### [Supplied text]
========

The British trial could have involved 50 to 100 hepatitis B patients.

Despite adherence to the rigorous procedures demanded by the American federal drug authority for the testing of new treatments, the drug, fialuridine, has caused liver failure. Doctors now believe that the reaction was caused by some unexpected cumulative effects of the drug in the body.

Fialuridine, an anti-viral drug produced by Eli Lilly & Company, had been heralded as the cure for hepatitis B, a viral disease which affects 300 million people world-wide and can cause liver failure and death.

World experts in liver disease are shocked that a drug on trial should have had such drastic consequences for patients and disappointed that it is now almost certainly lost to medical science.

The American trial, approved by the US Food and Drug Administration, involved 20 patients, 15 of them attending the National Institute of Health in Washington, the premier research centre in the US.

========

Pixel coordinate grounding data
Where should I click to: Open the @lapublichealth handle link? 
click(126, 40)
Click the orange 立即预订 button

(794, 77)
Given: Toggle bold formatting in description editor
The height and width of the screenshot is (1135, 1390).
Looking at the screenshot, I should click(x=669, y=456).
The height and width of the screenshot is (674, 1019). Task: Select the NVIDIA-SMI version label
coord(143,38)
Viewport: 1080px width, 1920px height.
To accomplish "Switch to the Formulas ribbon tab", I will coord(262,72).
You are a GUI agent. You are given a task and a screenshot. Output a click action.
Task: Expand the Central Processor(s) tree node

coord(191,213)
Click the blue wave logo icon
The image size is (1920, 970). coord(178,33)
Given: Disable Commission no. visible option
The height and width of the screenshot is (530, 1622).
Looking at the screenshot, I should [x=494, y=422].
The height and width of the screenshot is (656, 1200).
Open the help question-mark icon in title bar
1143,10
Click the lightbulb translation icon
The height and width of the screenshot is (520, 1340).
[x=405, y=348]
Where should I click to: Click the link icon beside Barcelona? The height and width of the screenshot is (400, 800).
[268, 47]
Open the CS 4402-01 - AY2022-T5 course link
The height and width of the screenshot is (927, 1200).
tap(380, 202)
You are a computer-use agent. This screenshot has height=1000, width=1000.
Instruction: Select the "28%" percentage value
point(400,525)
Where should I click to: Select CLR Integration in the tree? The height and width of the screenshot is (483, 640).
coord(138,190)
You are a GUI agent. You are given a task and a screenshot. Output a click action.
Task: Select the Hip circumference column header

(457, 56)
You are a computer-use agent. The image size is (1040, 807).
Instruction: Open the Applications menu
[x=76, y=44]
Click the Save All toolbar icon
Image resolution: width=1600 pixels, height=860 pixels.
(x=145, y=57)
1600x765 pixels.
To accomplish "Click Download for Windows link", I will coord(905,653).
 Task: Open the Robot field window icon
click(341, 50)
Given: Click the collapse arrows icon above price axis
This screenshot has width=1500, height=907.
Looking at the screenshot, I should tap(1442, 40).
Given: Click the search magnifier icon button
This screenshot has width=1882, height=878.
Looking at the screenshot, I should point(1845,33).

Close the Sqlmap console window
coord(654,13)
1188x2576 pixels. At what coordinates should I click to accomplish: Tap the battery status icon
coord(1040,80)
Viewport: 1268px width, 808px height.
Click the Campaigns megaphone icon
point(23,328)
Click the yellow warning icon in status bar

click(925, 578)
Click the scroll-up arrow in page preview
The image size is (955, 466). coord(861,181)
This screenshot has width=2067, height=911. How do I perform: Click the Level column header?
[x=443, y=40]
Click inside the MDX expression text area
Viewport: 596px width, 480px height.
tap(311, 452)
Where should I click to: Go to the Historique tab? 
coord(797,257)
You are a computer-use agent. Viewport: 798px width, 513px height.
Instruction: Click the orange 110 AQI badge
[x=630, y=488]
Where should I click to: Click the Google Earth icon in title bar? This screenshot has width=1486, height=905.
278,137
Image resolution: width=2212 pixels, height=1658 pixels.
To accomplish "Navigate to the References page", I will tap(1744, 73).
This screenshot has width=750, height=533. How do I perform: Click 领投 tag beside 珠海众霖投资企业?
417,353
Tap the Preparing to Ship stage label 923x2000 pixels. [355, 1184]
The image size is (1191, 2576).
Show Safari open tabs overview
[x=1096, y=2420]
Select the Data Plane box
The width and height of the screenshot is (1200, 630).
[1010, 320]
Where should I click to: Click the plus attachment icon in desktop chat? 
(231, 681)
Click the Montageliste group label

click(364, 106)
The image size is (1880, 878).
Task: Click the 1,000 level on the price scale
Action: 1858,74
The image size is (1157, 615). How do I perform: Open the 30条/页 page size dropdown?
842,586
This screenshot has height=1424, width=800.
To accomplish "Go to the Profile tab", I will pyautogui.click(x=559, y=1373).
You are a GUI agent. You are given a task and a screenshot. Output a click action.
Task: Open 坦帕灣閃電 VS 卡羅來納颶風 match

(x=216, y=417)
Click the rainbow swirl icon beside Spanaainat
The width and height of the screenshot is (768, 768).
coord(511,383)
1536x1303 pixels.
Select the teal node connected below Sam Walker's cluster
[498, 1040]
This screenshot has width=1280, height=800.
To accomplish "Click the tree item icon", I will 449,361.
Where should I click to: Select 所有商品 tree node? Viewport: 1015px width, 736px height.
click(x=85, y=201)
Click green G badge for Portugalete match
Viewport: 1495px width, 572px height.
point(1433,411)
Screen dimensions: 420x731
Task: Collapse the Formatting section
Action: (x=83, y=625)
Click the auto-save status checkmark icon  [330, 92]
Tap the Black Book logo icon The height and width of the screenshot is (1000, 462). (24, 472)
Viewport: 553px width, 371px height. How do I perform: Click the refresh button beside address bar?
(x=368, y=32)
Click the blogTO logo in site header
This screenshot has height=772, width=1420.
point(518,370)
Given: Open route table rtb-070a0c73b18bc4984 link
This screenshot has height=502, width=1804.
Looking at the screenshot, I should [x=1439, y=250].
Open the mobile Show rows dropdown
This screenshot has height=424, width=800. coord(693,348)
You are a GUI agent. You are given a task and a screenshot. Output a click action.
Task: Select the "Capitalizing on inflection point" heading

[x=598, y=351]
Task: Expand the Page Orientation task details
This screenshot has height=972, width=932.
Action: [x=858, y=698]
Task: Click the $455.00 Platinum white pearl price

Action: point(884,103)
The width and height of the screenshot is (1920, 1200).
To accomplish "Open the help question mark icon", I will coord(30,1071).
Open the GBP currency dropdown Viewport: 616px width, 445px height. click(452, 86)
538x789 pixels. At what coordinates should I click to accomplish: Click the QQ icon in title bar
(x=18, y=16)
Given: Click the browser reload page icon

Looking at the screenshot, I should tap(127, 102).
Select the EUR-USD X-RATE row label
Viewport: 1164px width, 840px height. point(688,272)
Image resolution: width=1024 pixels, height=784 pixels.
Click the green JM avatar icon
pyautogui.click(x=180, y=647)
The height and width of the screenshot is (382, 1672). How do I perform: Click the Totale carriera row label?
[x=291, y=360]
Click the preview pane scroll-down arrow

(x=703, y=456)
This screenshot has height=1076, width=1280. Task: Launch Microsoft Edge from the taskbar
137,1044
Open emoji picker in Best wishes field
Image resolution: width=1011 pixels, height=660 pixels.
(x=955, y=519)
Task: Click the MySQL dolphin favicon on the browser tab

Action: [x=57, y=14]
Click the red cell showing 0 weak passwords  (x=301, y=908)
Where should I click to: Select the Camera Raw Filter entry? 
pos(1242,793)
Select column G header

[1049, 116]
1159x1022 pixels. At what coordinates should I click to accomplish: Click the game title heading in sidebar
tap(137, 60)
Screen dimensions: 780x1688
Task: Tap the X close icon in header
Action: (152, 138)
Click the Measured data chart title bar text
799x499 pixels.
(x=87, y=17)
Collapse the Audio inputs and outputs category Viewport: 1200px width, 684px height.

========

### [Parts of the exercise]
[1] Reproduce word for word the part of the fialuridine text starting at "The British trial" and ending at "in the body.".
[2] Answer these questions from the fialuridine text:
(a) How many hepatitis B patients could the British trial have involved?
(b) Which company produced fialuridine?
(c) Of the 20 patients in the American trial, how many attended the National Institute of Health?

### [Task-by-task solutions]
[1]
The British trial could have involved 50 to 100 hepatitis B patients.

Despite adherence to the rigorous procedures demanded by the American federal drug authority for the testing of new treatments, the drug, fialuridine, has caused liver failure. Doctors now believe that the reaction was caused by some unexpected cumulative effects of the drug in the body.

[2]
(a) 50 to 100 patients
(b) Eli Lilly & Company
(c) 15